I think she does not like me anymore.
I have a very close friend which I know a very long time and a few years ago I trusted her with my paraphilias. While she dealed with that very well sometimes the thought crosses my mind that she might think I am disgusting in secret.
I asked her if she actually likes me even when she does not understand my sexual pleasures. She did not answer. Than I asked her if she hates me. She said ironically that she does.
While I know that she meant with that that she does not hate me it was not what I was hoping to hear. What I wanted to hear was something like “No, I do not hate you” After that little talk we got both very quiet and I had to hold back my tears.
And the fact that she did not tell me directly what her feelings are worries me.
What if she actulally hates me? What if she just could not say that into my face? What if she is only my friend because we know each other very long and she has nobody else?
I would like to ask her about that but I am not sure how. I dont want to sound akward or offensive.
Do you also had such experiences and do you have some advice? What do you think about my situation? I know I overthink too much but I cannot stop it.
I agree with Lara. Paraphilias are part of who we are. Anyone who can’t support us for being born with unchosen and unchangeable characteristics is called a bigot in any other regard, and it remains true when talking about paraphiles, even if our society hasn’t caught up to that fact yet. Your friend was a jerk, and you’re better off without them. It can be hard to find people who genuinely support you for who you are, and it might even be dangerous to out yourself to the wrong people. Still, that doesn’t mean you have to reject yourself to make bigots comfortable. In fact, keeping them uncomfortable is one of my favorite things to do. If we hide, they win.

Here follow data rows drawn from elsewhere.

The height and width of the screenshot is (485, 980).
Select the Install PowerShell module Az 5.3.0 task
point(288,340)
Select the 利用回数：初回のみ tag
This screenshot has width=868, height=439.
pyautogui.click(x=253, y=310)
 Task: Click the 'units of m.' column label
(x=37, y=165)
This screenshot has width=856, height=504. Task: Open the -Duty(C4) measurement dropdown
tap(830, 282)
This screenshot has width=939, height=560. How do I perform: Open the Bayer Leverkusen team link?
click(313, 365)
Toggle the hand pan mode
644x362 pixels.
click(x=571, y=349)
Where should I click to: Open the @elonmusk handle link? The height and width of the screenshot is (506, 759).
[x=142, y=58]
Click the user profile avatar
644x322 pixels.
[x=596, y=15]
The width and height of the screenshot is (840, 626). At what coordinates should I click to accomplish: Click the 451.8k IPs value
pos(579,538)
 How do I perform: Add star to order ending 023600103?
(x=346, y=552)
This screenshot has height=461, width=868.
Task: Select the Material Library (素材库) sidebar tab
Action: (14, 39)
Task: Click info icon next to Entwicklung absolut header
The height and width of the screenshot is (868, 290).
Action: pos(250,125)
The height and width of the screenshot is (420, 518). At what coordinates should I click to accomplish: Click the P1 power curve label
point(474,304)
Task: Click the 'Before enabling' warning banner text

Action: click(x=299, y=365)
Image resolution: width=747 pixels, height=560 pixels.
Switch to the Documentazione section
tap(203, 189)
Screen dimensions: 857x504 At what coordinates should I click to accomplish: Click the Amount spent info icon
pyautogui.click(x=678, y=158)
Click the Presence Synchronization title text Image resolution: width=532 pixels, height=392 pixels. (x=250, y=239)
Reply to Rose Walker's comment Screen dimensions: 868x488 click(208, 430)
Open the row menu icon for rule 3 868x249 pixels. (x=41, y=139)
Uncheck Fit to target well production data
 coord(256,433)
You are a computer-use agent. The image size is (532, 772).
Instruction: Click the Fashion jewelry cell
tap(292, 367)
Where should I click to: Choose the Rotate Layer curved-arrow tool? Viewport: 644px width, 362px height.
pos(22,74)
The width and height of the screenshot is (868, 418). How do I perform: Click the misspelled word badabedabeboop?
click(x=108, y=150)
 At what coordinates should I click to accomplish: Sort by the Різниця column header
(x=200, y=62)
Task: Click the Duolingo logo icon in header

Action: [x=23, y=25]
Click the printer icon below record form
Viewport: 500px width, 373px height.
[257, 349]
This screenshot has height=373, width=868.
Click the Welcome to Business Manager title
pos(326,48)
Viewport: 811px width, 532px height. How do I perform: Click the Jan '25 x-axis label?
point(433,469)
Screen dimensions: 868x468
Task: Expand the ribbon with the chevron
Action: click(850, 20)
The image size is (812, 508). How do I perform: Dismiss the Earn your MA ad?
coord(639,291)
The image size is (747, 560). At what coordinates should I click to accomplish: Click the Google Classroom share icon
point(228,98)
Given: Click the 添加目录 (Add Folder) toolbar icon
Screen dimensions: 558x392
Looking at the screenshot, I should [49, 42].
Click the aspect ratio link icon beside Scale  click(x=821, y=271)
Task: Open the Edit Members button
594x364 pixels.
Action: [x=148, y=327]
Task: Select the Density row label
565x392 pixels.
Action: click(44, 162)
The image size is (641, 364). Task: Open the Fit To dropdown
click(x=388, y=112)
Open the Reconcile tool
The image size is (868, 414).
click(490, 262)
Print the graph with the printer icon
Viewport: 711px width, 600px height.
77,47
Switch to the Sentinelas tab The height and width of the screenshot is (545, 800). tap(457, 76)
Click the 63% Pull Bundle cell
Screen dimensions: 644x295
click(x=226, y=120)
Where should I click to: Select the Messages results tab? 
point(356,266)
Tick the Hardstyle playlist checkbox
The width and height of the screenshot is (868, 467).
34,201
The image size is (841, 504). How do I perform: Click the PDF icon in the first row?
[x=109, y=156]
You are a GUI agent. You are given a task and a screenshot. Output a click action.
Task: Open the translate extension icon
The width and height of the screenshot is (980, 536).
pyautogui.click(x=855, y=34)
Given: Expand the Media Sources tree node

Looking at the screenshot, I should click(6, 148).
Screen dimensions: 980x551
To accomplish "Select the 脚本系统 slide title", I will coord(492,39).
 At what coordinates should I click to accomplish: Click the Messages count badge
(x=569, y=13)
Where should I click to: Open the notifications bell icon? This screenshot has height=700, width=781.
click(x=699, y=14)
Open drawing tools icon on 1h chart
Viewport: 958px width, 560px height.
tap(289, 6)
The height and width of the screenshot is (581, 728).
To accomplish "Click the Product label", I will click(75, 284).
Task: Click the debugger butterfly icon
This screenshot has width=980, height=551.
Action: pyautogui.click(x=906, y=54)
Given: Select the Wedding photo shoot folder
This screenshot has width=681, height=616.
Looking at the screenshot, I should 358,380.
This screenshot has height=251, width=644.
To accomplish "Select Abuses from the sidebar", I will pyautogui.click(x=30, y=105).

If there’s anything you need to reject, its your own self-hatred. You are valid. As long as you’re able to accept yourself as a paraphile, then you’re my family and you are loved, even if I never meet you in person. There may not be much I can do for you to help aside from writing this message, but I want these words to at least reach you and be heard. I want everyone to hear them because every paraphile and member of the radqueer community is my family, too.
…I am incredibly aware of how sappy that was, and I apologize.